British physicians are being warned by their country's medical authorities about new risks associated with atomoxetine in the treatment of attention-deficit hyperactivity disorder.
The new risks of seizures and abnormal heart rhythm (QT interval prolongation) were identified by the Medicines and Healthcare Products Regulatory Agency (MHRA), the U.K. equivalent of the Food and Drug Administration (FDA), after a Europewide review of atomoxetine, which is marketed in the United Kingdom and United States as Strattera.
The FDA has not issued similar warnings, although it is evaluating the U.K. data and “will make any necessary label changes as appropriate,” said spokesperson Crystal Rice.
The MHRA initiated its Europewide review of Strattera last fall, after new warnings were issued about the drug's potential to cause suicidal thoughts and behavior. Changes were made to the product's label at that time in the United Kingdom and the United States. The British review concluded that “the overall balance of risks and benefits of Strattera remains positive in the treatment of ADHD in children of 6 years and older and in adolescents.”
However the MHRA's letter to health care physicians says the product's label is being updated to reflect the new risks, and it offers the following new advice to prescribers:
▸ Seizures are a potential risk with Strattera and therefore it should be introduced with caution in patients with a history of seizure. Discontinuation of Strattera should be considered in any patient developing seizures or if there is an increase in seizure frequency.
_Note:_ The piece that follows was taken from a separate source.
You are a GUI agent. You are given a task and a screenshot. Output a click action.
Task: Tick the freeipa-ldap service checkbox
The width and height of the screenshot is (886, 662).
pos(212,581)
▸ Reports of QT interval prolongation have been received in association with Strattera. Therefore it should be used with caution in those with congenital or acquired long QT or a family history of QT prolongation. This risk may be increased if Strattera is used concomitantly with other drugs that produce QT prolongation, drugs that can cause electrolyte disturbances, and those that inhibit cytochrome P450 2D6.
The new evidence comes on the heels of a recent FDA panel meeting in which reports of sudden death and nonfatal cardiovascular events in connection with ADHD drugs were discussed. Last month, the panel advised that ADHD drugs carry a black box warning about these potential adverse events.